Steve Langasek (vorlon) wrote :

I'd like Iain's review on this, since I understood he had plans to implement something like this on the infrastructure side instead.

Iain Lane (laney) wrote :

Not reviewed yet, but yes, the intermittent handling should be done on the worker side. I think "don't retry queued tests" is more OK for this script, although that also ideally would be defended against on the server side too. There was some prior work on this, but it needs refreshing per a review from Łukasz. That's https://code.launchpad.net/~tsimonq2/autopkgtest-cloud/+git/bug-1654761/+merge/363643.

Can we please just keep the don't-retry-already-queued commits?

For intermittent handling, I'll outline here how I think it should be done. I'm planning to work on this in the next month, but feel free to get there before me. Please see:

https://git.launchpad.net/autopkgtest-cloud/tree/worker/worker

Have a look at the code around FAIL_STRINGS. The logic there is about converting *tmpfails* (what autopkgtest thinks it's going to be able to recover from) into real failures when it's probably not temporary at all. If I'm remembering correctly, these DNS and other failures end up being reported as permanent failures. Therefore I think that the fix here is to extend or replicate the FAIL_STRINGS (etc) logic to apply to all kinds of failure. Then you'd get the same behaviour we have for the tmpfail case: if we see one of those messages in the log, you get three tries to pass.

Balint Reczey (rbalint) wrote :

@laney thanks for the rewiew.

I'm updating the retry patterns then in autopktest-cloud, please take a look:
https://code.launchpad.net/~rbalint/autopkgtest-cloud/+git/autopkgtest-cloud/+merge/384609

Balint Reczey (rbalint) wrote :

@laney I've finished the logic for skipping already running tests and instead of retrying intermittent ones added the logic for retrying based on patterns found in the logs.
It is useful for retrying similar failures without the duplication of intermittent handling.

Balint Reczey (rbalint) wrote :

For the record I'll be happy to resubmit this MP it can't make it before the repo conversion to git. :-)

1327. By Steve Langasek on 2020-05-28

Merge lp:~xnox/ubuntu-archive-tools/built-using-finally

1328. By Steve Langasek on 2020-05-28

don't pass architecture=arch to apt_pkg.parse_depends, not supported on xenial.

1329. By Steve Langasek on 2020-05-28

Merge lp:~brian-murray/ubuntu-archive-tools/pu-stopped-email

1330. By Steve Langasek on 2020-05-28

use https not http for yui

1331. By Łukasz Zemczak on 2020-05-28

kernel-sru-review: look at kernel-stable-master-bug for the master bug in the description first, and only then fallback to the tags.
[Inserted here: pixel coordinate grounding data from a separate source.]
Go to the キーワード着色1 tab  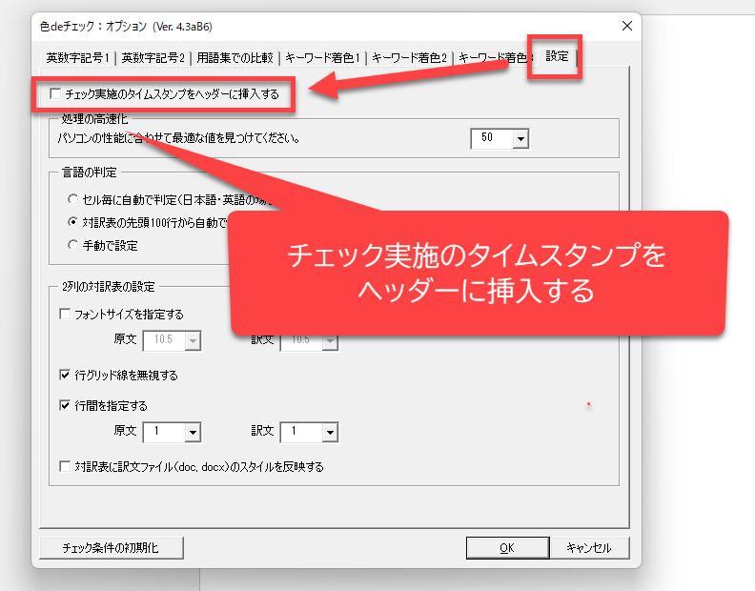(x=323, y=58)
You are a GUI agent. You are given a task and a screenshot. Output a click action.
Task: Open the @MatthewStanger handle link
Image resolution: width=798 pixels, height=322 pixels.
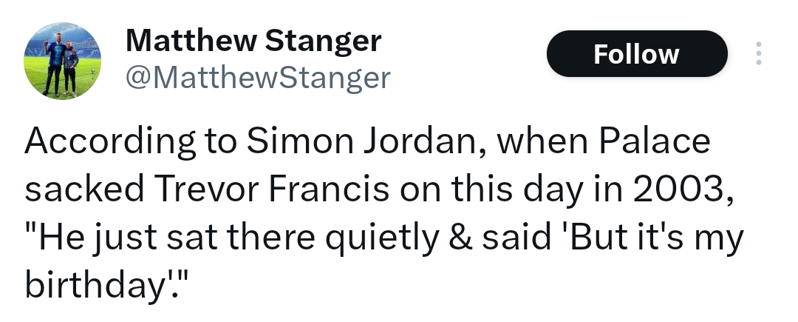click(x=258, y=77)
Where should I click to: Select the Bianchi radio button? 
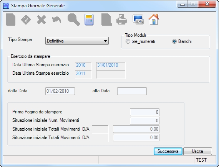[174, 41]
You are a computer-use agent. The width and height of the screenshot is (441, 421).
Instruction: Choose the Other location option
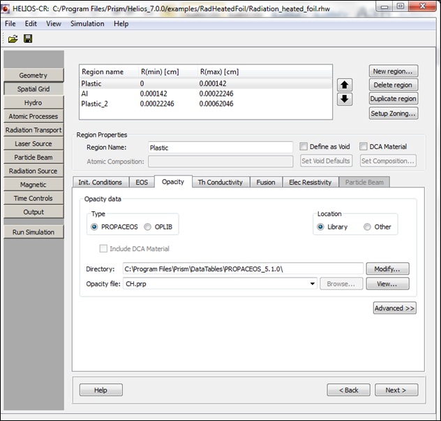pyautogui.click(x=367, y=227)
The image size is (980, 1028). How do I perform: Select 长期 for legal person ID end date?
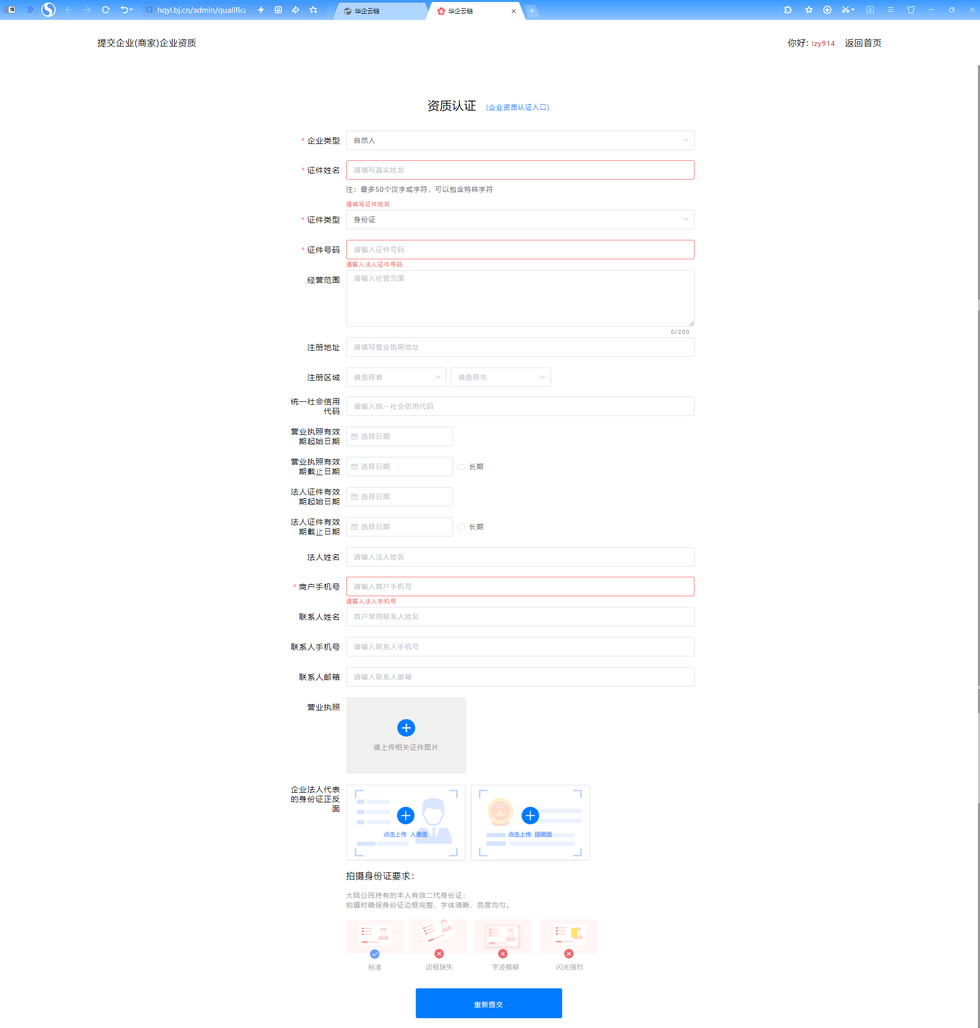point(461,527)
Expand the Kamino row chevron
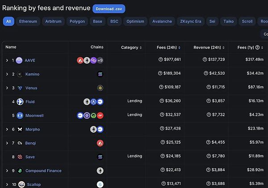 (7, 74)
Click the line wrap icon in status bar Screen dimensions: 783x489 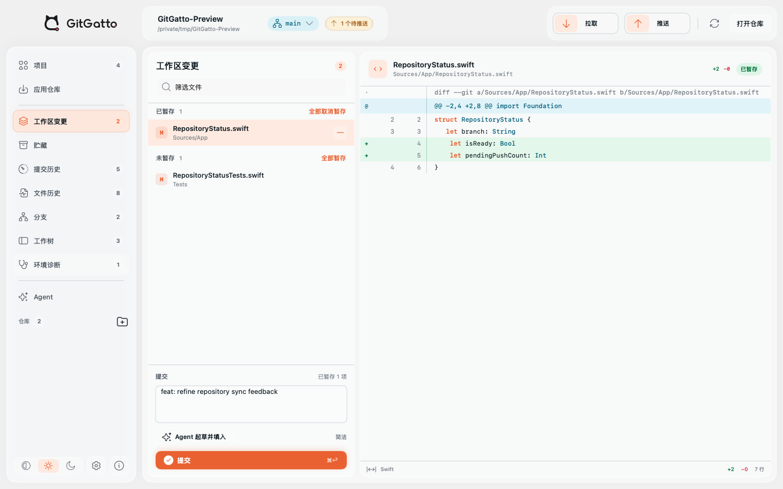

The tags can sometimes be out-of-date.

1332. By Iain Lane on 2020-06-09

Resurrect libemail-address-xs-perl, new lintian dep

1333. By Sebastien Bacher on 2020-06-10

revert temporary change from the previous commit

1334. By Steve Langasek on 2020-06-17

Merge lp:~vorlon/ubuntu-archive-tools/clean-NBS-for-EOL

1335. By Steve Langasek on 2020-06-17

Merge lp:~brian-murray/ubuntu-archive-tools/identify-security

1336. By Steve Langasek on 2020-06-17

s/focal/groovy

1337. By Steve Langasek on 2020-06-17

Drop override for finished spdlog boostrap

1338. By Steve Langasek on 2020-06-22

Allow canonical-support as an owning team for packages in main

1339. By Steve Langasek on 2020-06-30

Fix retry-autopkgtest-regressions for compatibility with the new britney yaml schema

1340. By Steve Langasek on 2020-07-01

Fix sru-report for compatibility wit the new britney yaml schema

1341. By Steve Langasek on 2020-07-01

Merge lp:~laney/ubuntu-archive-tools/r-a-r-excuses-xz

1342. By Steve Langasek on 2020-07-02

Merge lp:~vorlon/ubuntu-archive-tools/close-EOL-bugs

1343. By Matthias Klose on 2020-07-07

update-i386-whitelist: add python3.9

1344. By Steve Langasek on 2020-07-10

Merge lp:~laney/ubuntu-archive-tools/sru-report-excuses-xz

1345. By Steve Langasek on 2020-07-10

fix url to point to ubuntu-archive, not laney

1346. By Steve Langasek on 2020-07-10

Merge lp:~laney/ubuntu-archive-tools/retry-autopkgtest-regressions-lzma-cache

1347. By Matthias Klose on 2020-07-14

add new lintian dependencies to bootstrap ...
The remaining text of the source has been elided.